L'avenir a déjà commencé
Rôle de l'information
Modifier les politiques et renforcer leur application
L'année 2002 marque le début de la quatrième
décennie depuis que la communauté internationale a jeté les fondements
- c'était en 1972 - d'une action collective à l'échelon mondial visant
à remédier aux atteintes à l'environnement. En 2002, la situation d'un
des trois piliers du développement durable, à savoir l'environnement,
est des plus précaires en raison des pressions qu'exerce sur lui une population
qui compte aujourd'hui plus de 6 milliards d'individus. On sousestime
souvent l'importance de l'environnement, alors qu'il est la base même
de la survie et du développement des hommes. Ce troisième pilier pourrait
très bien s'écrouler si l'on n'entreprend pas d'urgence de remédier aux
conséquences dévastatrices de l'action exercée par l'homme, à savoir :
- La présence toujours plus envahissante de polluants dans l'atmosphère
;
- La détérioration des sols sur une grande échelle ;
- La destruction de la forêt et son dépérissement ;
- Les menaces qui pèsent sur la diversité biologique ;
- La diminution constante de l'approvisionnement en eau douce et la
détérioration de la qualité de celle-ci ; et
- L'épuisement des ressources marines.
L'environnement se trouve assiégé. Faute d'amorcer de profonds changements,
à court et à long terme, le développement durable demeurera une chimère
perdue dans la brume d'un horizon lointain. Le développement durable appelle
une démarche équilibrée.
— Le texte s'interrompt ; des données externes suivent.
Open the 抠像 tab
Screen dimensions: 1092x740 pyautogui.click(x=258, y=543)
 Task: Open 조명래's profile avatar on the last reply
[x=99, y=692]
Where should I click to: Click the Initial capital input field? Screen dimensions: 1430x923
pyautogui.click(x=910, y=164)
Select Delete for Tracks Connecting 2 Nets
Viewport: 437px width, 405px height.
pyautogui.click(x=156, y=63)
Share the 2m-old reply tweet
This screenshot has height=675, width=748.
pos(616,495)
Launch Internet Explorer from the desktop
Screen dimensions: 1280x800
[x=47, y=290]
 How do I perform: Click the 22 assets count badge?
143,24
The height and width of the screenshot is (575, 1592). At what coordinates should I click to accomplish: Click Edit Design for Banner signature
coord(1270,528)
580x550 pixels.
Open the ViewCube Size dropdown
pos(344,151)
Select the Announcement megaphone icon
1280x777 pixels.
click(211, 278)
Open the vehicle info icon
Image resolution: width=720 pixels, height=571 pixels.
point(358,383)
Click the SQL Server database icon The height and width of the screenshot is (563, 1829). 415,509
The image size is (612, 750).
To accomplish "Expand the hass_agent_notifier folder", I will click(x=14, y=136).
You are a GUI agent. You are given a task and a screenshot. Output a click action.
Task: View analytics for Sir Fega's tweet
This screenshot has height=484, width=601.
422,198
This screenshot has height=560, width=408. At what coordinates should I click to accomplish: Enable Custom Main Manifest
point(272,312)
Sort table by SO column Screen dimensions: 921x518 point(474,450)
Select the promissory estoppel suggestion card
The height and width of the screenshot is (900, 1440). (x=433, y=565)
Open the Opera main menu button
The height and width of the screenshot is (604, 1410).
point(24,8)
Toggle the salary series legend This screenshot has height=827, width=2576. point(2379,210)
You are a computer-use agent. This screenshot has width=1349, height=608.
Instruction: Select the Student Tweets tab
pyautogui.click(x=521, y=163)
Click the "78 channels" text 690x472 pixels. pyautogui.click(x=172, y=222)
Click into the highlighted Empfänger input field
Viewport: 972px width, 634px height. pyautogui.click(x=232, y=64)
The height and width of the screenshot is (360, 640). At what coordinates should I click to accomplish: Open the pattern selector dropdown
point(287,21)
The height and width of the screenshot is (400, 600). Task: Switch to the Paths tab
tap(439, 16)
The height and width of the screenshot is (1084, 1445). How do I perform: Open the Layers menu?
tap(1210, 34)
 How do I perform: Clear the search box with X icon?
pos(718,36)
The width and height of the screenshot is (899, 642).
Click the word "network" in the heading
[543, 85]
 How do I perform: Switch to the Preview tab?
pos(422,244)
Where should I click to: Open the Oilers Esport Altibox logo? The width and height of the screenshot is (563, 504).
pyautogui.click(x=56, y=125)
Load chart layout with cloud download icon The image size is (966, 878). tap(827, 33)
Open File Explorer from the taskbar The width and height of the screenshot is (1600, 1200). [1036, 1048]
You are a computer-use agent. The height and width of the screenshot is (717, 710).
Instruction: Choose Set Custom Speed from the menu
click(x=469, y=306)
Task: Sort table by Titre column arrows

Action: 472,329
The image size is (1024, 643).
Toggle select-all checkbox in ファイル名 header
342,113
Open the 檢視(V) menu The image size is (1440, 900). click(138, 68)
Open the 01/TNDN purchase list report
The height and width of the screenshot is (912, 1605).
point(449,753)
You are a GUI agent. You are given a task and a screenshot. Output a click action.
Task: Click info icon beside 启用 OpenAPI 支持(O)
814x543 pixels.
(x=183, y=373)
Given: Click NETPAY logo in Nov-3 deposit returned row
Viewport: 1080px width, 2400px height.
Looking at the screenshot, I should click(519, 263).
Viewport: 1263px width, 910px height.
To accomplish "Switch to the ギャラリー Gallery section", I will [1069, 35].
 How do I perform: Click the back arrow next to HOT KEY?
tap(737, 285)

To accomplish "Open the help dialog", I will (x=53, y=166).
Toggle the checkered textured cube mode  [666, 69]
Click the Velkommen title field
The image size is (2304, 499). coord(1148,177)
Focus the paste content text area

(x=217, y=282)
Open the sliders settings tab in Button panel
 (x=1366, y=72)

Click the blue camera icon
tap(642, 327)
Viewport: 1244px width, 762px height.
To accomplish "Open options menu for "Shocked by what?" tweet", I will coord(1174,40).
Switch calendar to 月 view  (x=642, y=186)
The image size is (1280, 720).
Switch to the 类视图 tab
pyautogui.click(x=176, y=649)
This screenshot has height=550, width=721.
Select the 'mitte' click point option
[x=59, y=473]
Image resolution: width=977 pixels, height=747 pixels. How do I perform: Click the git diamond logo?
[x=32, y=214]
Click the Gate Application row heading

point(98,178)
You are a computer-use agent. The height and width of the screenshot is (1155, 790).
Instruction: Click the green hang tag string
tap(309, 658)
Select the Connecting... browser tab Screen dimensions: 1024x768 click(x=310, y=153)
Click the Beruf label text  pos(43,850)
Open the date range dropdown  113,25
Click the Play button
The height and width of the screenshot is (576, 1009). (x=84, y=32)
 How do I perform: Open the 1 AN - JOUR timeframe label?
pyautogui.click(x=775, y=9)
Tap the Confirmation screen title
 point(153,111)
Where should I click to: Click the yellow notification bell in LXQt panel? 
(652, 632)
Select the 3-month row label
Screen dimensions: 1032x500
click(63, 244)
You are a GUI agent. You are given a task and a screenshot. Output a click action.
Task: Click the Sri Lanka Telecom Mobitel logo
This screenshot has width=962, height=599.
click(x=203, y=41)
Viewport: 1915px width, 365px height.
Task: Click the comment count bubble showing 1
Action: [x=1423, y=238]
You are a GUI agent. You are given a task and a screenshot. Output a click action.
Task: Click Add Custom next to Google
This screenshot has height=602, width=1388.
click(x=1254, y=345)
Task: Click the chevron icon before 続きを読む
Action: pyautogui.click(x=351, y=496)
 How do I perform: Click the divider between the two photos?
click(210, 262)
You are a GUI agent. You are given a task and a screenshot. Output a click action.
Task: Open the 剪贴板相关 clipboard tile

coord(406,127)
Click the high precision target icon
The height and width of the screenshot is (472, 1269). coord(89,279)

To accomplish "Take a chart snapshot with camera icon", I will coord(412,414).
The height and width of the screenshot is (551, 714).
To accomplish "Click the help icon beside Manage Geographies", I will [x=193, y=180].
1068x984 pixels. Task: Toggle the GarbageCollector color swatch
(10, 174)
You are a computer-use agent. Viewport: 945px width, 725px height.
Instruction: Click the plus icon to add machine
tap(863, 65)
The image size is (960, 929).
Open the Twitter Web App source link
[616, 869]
Les trois piliers sur lesquels il repose - le
pilier social, le pilier économique et le pilier environnemental - sont
interdépendants et essentiels au même titre. Si l'on en néglige un, et
c'est trop souvent le cas du pilier environnemental, non seulement on
pèche par courte vue, mais on se retrouve dans une impasse. Dans sa chute,
le pilier environnemental entraînera les deux autres piliers du développement
durable, deux piliers d'aspect plus charismatique auxquels les décideurs
partout dans le monde sont particulièrement attentifs.